To activists wishing to use the opportunity presented by COP26 to get their messages or stories out in to the mainstream, there are various options to help with this:

  • Get journalists to come outside to publicly accessible areas by offering free snacks/drinks, or conducting more unusual projects/forms of activism, or providing access to speaking to someone with key importance or expertise
  • Reach out to younger journalists open to different perspectives, and to TV/video creators who need new visions or angles
  • Try to get out to COP26 locations on slow news dates, when negotiations are progressing little and journalists have more time to wander

As much as the media has a responsibility to undo some of their damage, in failing to properly portray the brevity of the situation, governments also have a lot of work to do. Most governments should have started doing a lot more, a really long time ago. Unfortunately, the fundamental changes needed for climate action are not developed and implemented from scratch at COPs. Instead, they are thought up and researched – at national levels – months or even years beforehand. As such, the ability to influence delegates attending COP26 will be extremely limited.

In fact, it is my belief that a COP-centric approach will get us nowhere. We cannot rely on two weeks of the ear being used to “fix” the climate crisis. This issue should be worked on year-round, as a highest priority, by all who can, until it’s solved. And it is clear we cannot rely on the good of businesses and government alone.

The take-away of this, is to keep our expectations for COP26 low, but make our aims high. We do still have some time to demand that our governments give us what we want, though our window for avoiding mass death and suffering is rapidly shrinking. The strength of our country’s performance at COP26 will very much depend on the degree of the environmental movements pushing our governments to act.

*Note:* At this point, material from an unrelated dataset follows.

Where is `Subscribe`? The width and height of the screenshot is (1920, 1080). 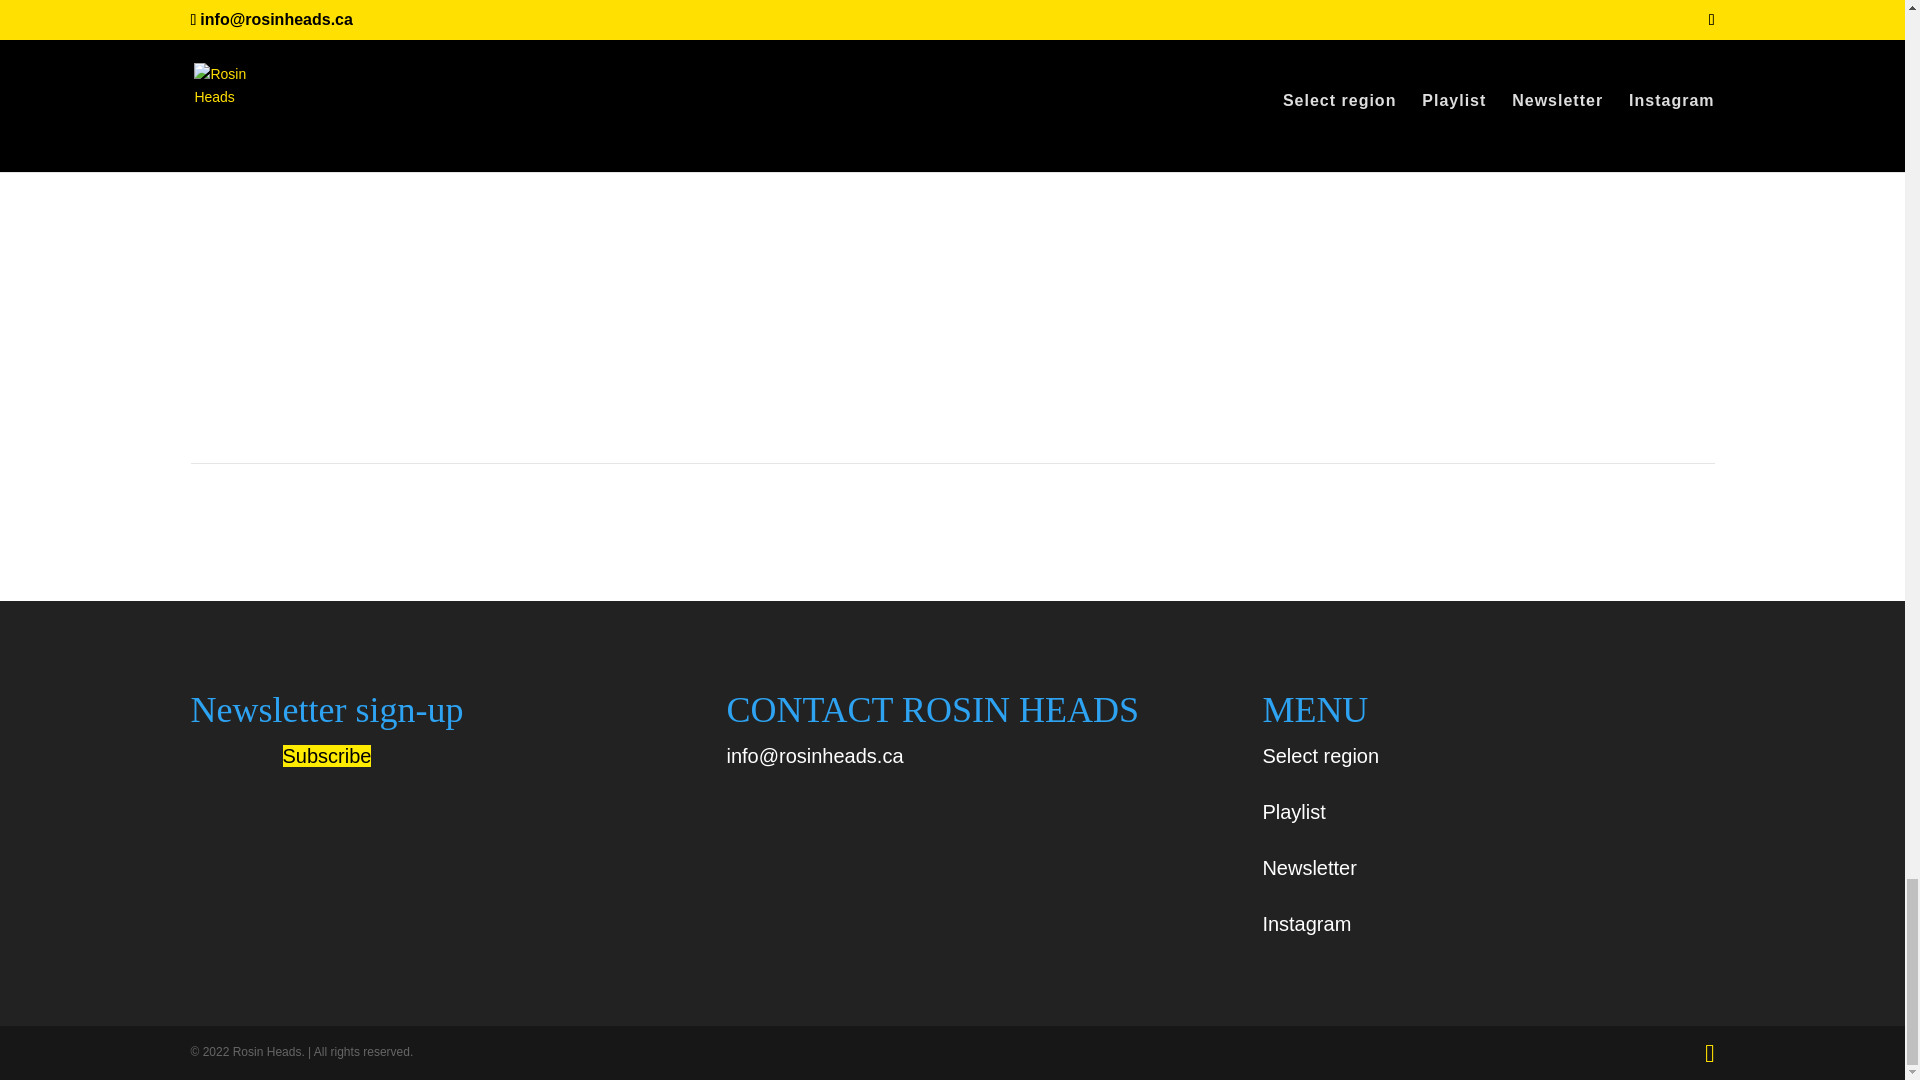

Fighting for climate justice needs to take place in various arenas, using many different tactics. If you’ve not yet gotten involved in activism, find accessible ways to keep practicing it and find friends with common viewpoints. Once we all find our community and comfort in activism, we need to build on this by finding new ways to keep on building momentum. We will need this momentum, as activism should be taking place year-round, not just during COP.

The time for change was decades ago. Now, we must act very fast, which will require mass mobilizations of people who desire a world free of preventable death and oppression. Get involved!